He had a capacity to crush you with a look or lift you with a word.
Emma Thompson said today paying tribute to her friend and costar Alan Rickman.
When his death was announced earlier it felt to many like a punch to the gut; an actor whose powerful and commanding presence gave him a unique voice and a
the adoration of millions had suddenly gone. Few even knew he was ill.
He reached his film fame relatively late in life but then his list of successes—Die Hard, Sense and Sensibility, the Sheriff of Nottingham in Robin Hood, Severus Snape in the Harry Potter films—showed his range and the depth of his character, the truly British villain.
Juliet Stevenson played his partner in Truly Madly Deeply, an achingly moving film about loss and grief. We’ll talk to her in a moment, but first a reminder of a scene in which he appears to her from beyond the grave.
Juliet Stevenson, there playing the grieving partner. That film is unbearably poignant at the best of times, today.
Yes, but um, you know, looking at it I’m thinking, well, you know, it’s it’s a good representation of what he could do, which was basically everything, you know, make people cry, make people laugh, make them fall in love with him—very sexy, delicious, surprising, challenging. I mean, you kind of see
he could do anything, and that you kind of get some sense of his range I think in that film, um.
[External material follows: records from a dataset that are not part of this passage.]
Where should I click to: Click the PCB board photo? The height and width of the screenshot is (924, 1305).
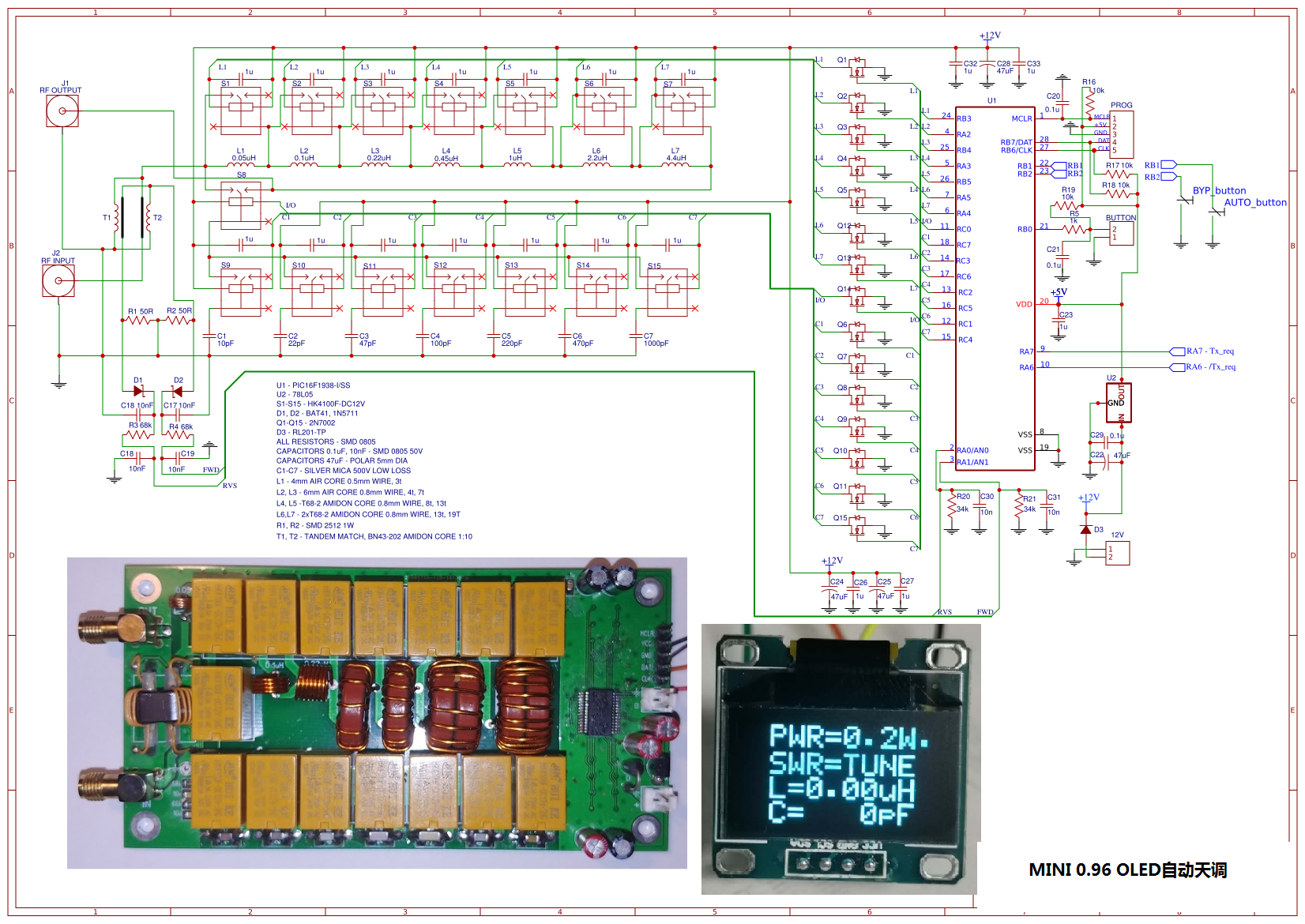click(x=377, y=713)
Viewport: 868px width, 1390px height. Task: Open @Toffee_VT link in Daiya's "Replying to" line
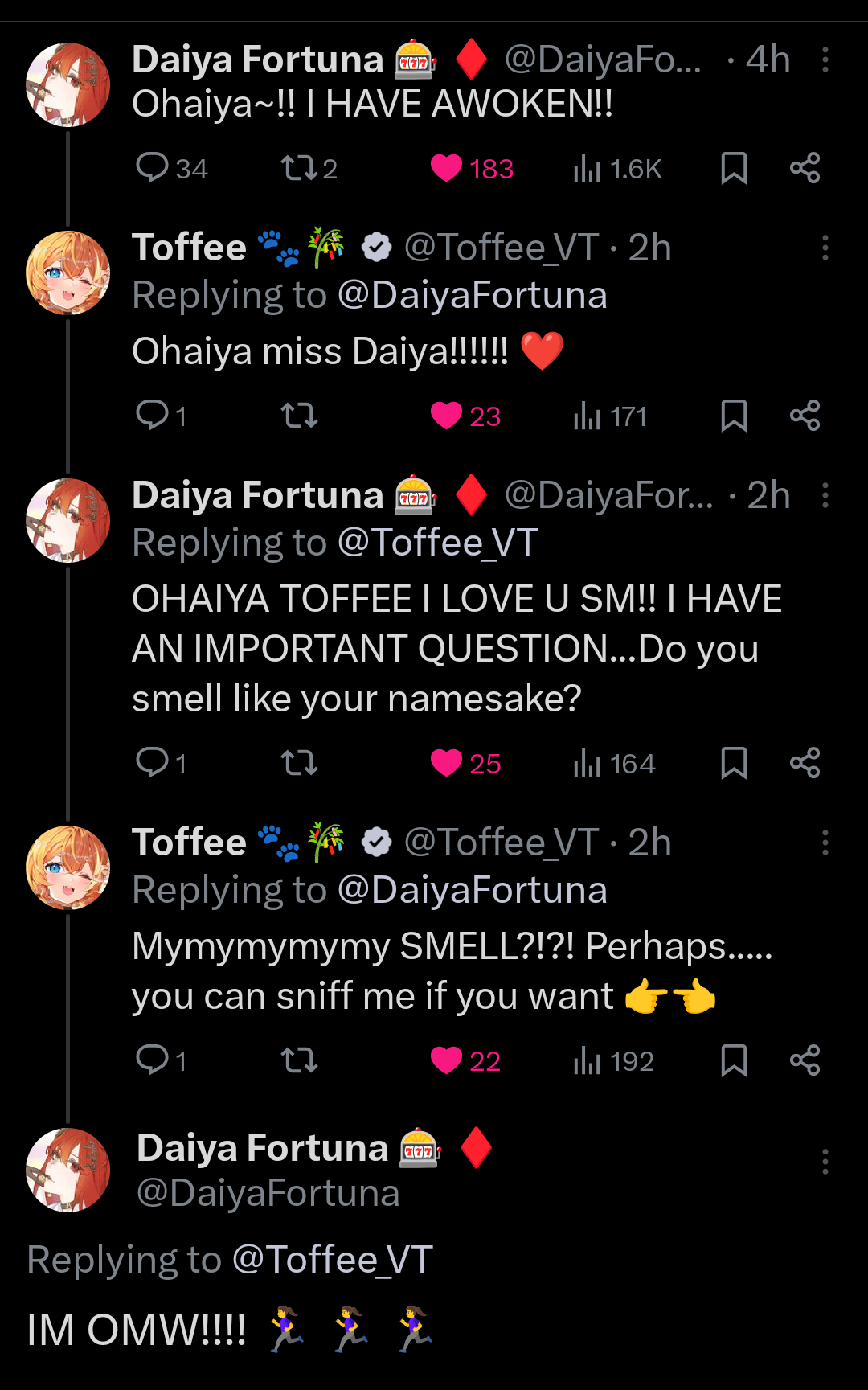(438, 543)
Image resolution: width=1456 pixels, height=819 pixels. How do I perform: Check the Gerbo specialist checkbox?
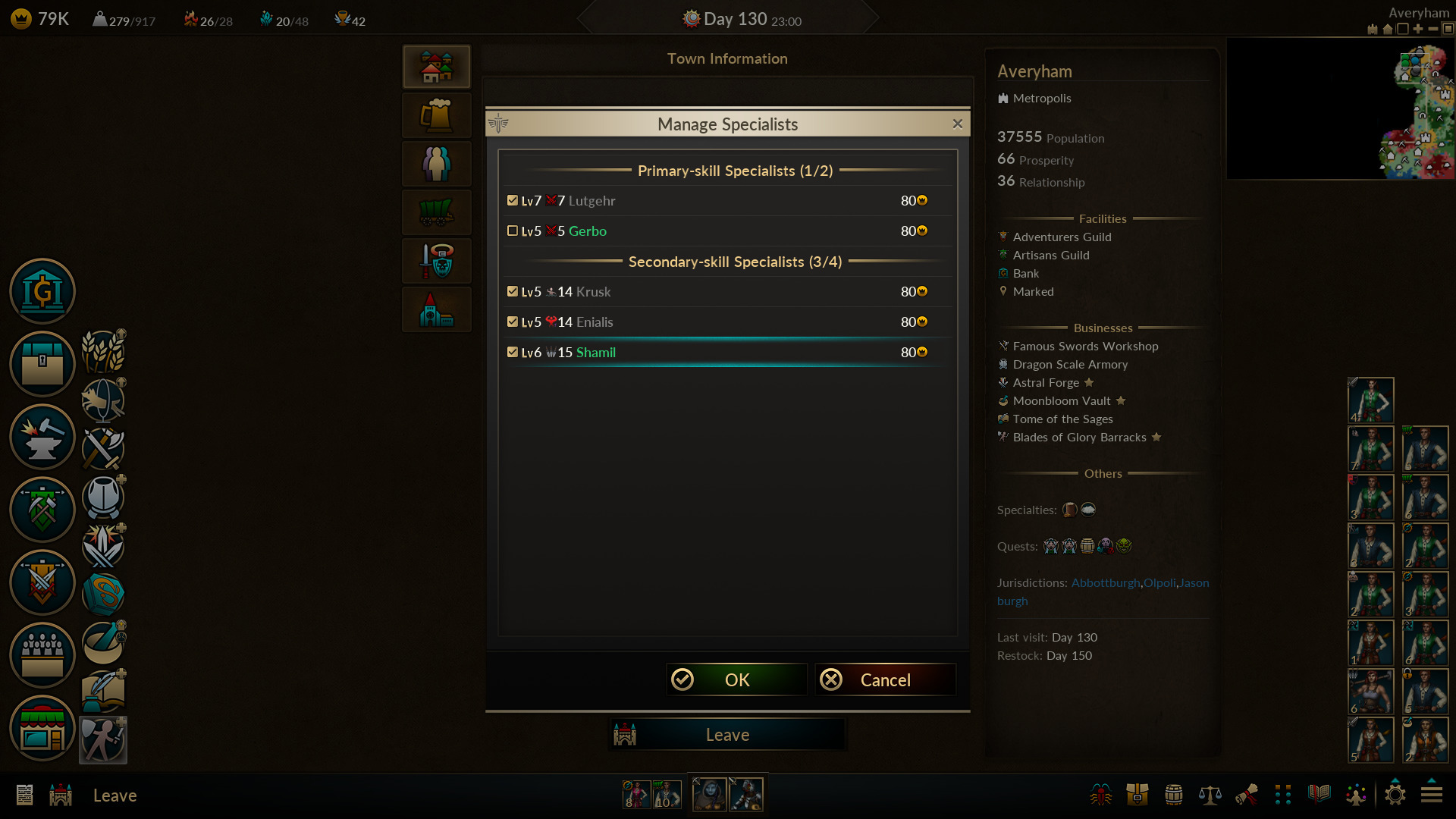(x=513, y=231)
Those scenes were improvised. Well, that scene was pretty improvised because it wasn’t, you know, there’s not much dialogue in it, and it was actually the hardest scene to shoot and um.
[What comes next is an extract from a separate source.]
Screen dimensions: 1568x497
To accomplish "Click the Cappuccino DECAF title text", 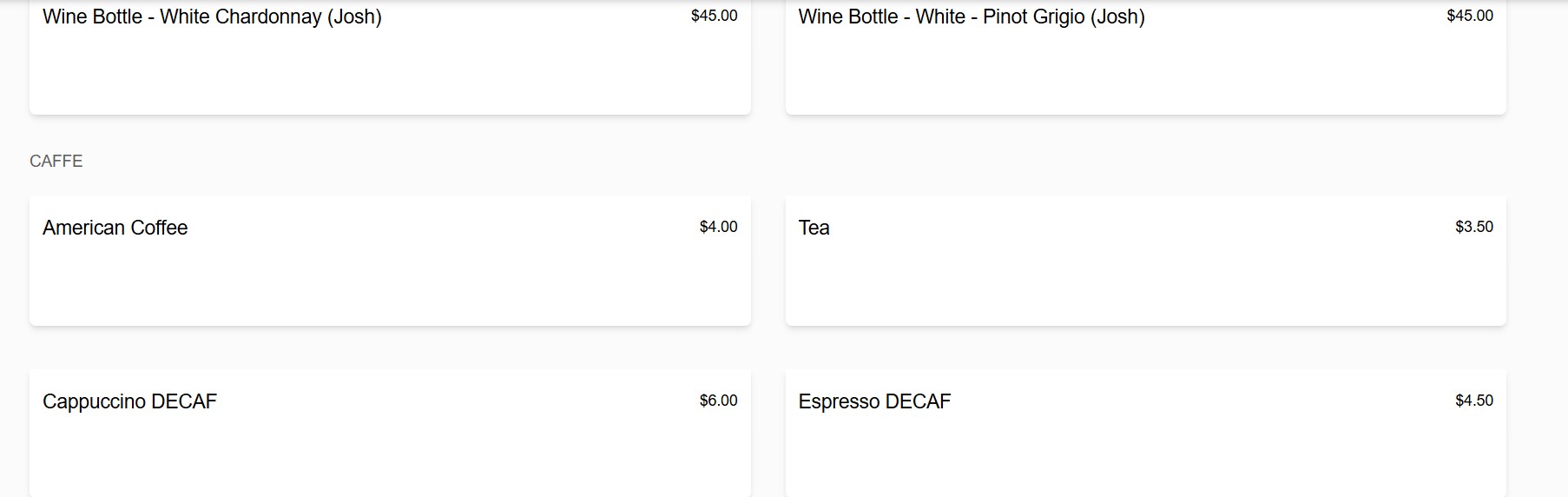I will 129,401.
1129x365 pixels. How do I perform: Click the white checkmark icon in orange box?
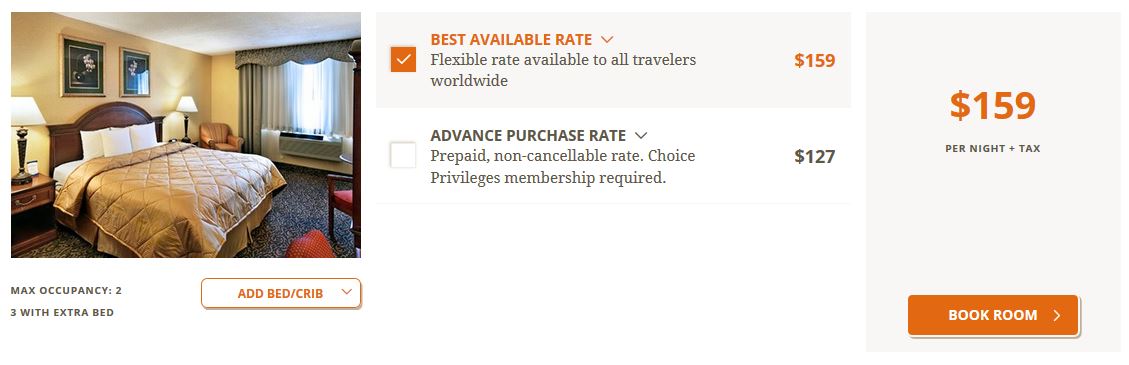coord(403,59)

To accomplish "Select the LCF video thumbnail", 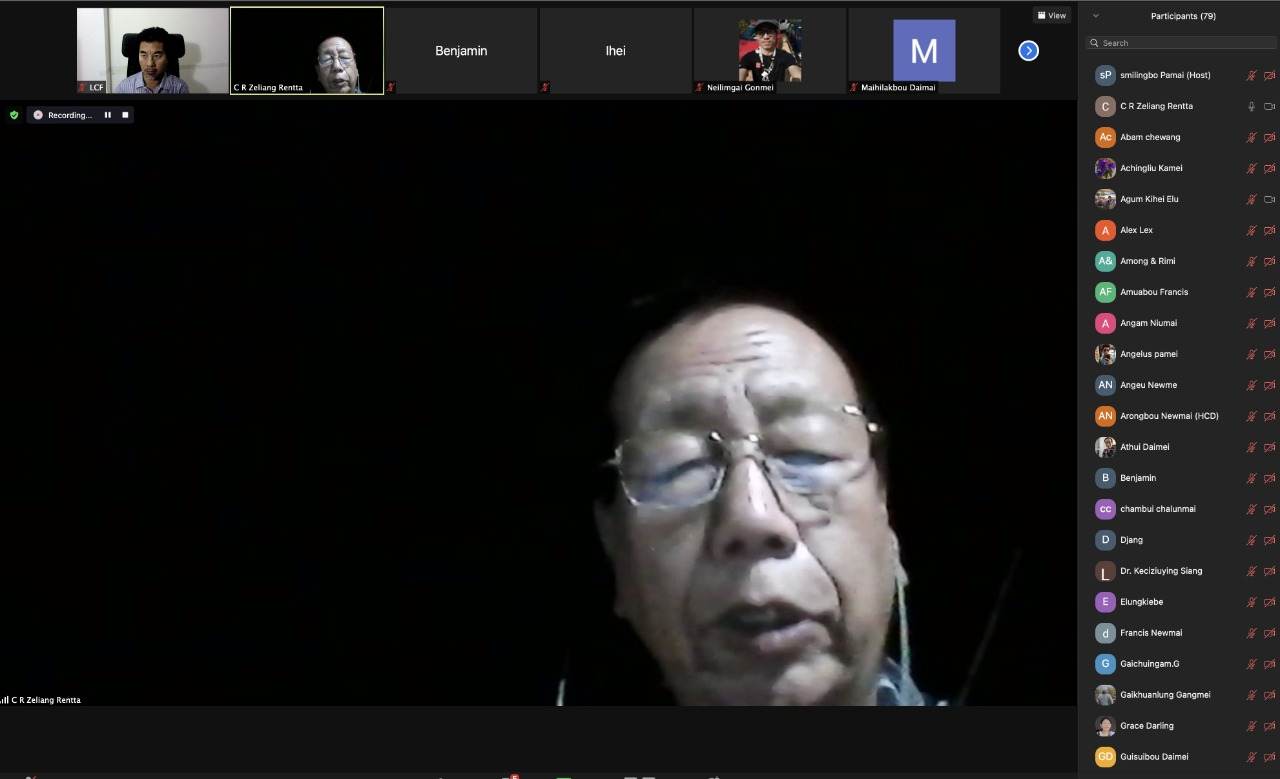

But I mean the great gift of making that film with him was it was a very clever bit of casting by Anthony Minghella because we had known each other a long time and um, I always thought of him, like many people, as a sort of family member more than a friend even, and uh, so we had a lot of history and I think that sort of played in quite well to the to the story of the film.
But he was incredibly inventive person to work with, I mean very, very creative, thinking all the time about the bigger picture um, he had his eye on everything, you know, on what the camera was doing, what the design was. He he was a, he thought he thought very big and he had many, many kinds of talent that could address themselves to all all sorts of different parts of the job, so he he had a lot to offer in every department really, you know, he was a he was more than an actor, he was a
inspiration to pretty much everyone on on that crew, as as I’m as I’m sure he was on every crew really.
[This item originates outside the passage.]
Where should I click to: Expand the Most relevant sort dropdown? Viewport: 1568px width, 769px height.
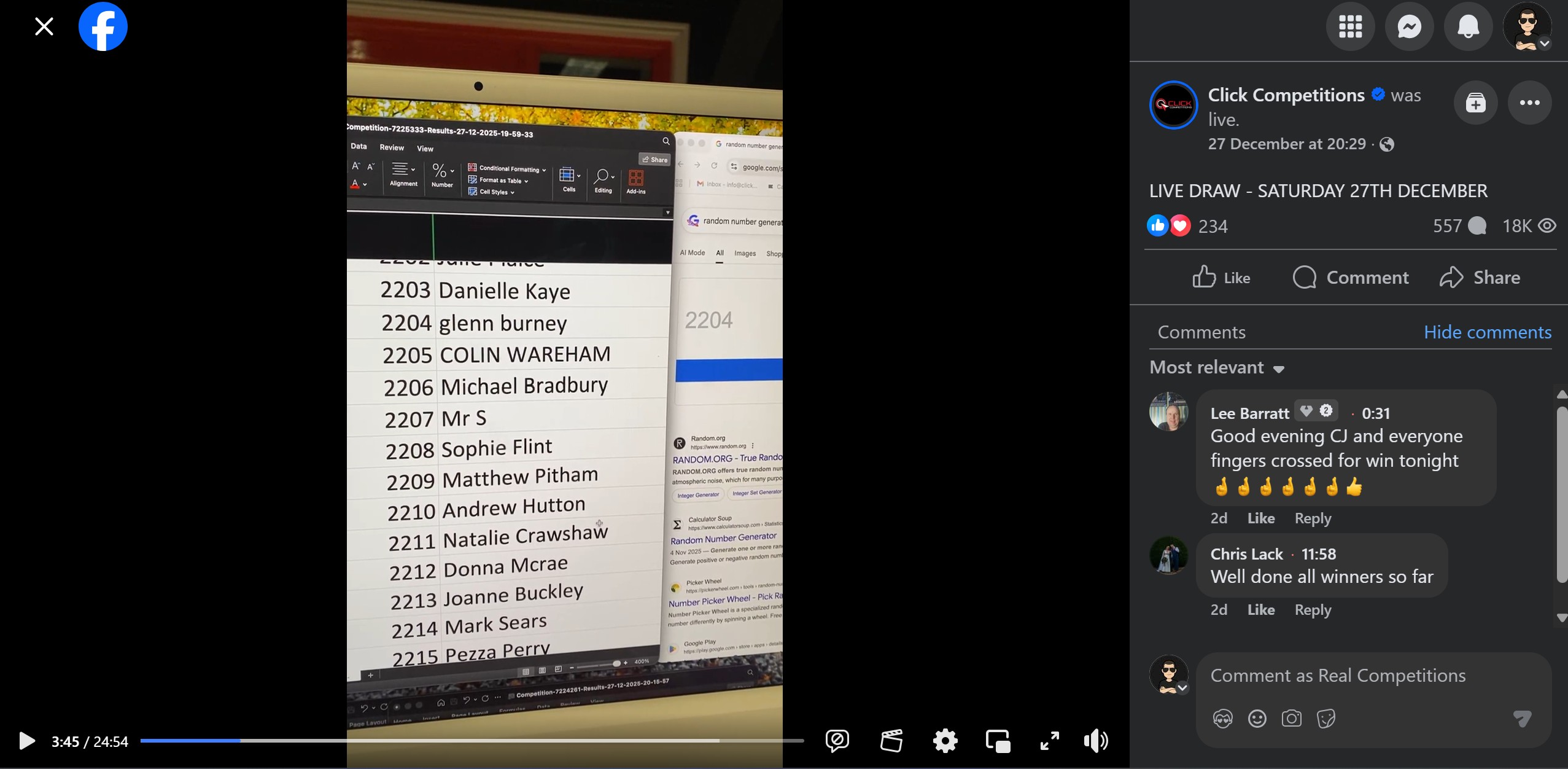click(1217, 368)
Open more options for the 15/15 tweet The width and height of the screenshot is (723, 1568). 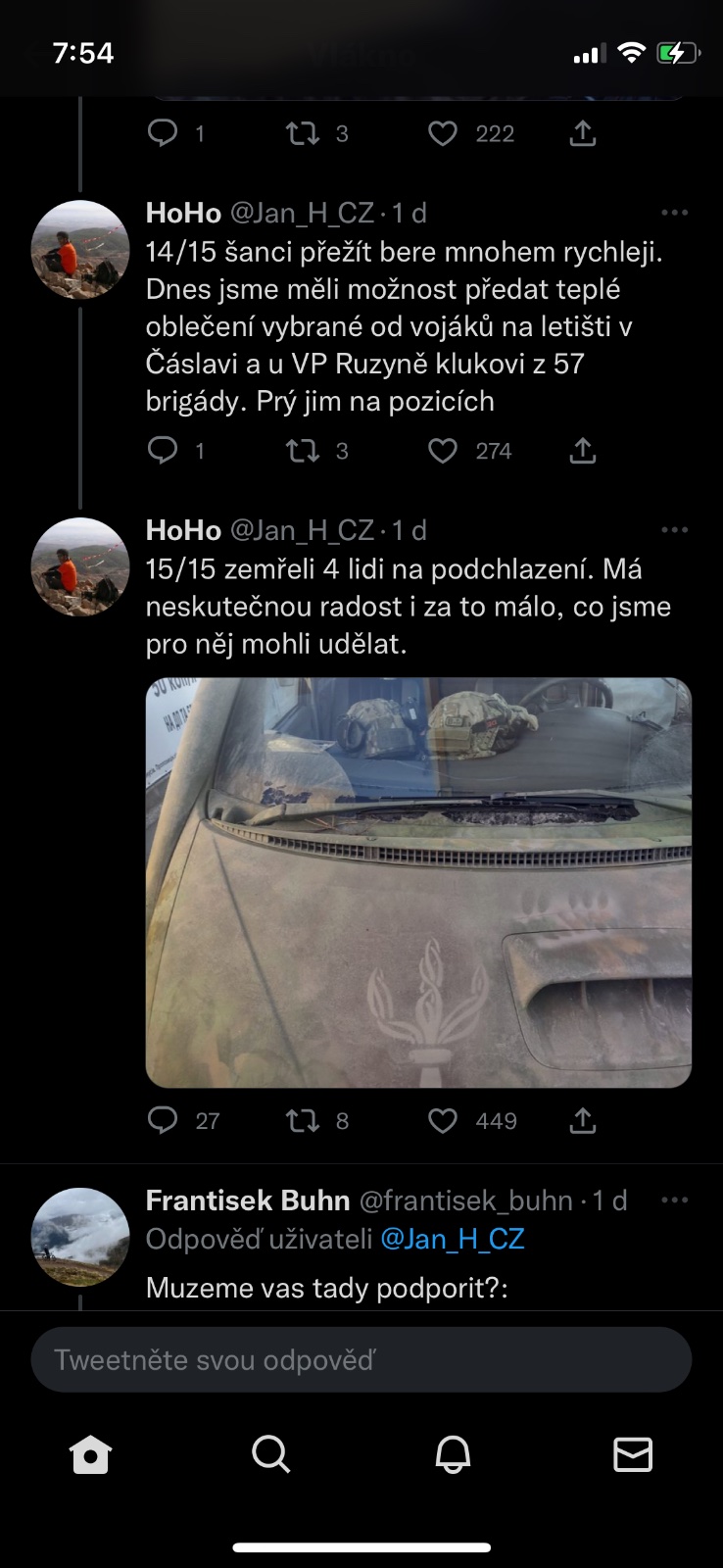click(675, 530)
And that voice was properly hypnotic, wasn’t it? Sometimes there was a look, as Emma said, yeah, Emma Thompson said, one look or one word, an eyebrow, a a glance.Oh yeah, I mean he was he was the most economical person. I mean he’s sitting on my shoulder now, you know, looking down at me saying, you know, “Just think before you speak, Jules,” you know, he he he he he could he could make you you know roar with laughter with a couple of words; he could he could say something you know sort of searingly insightful with just a line.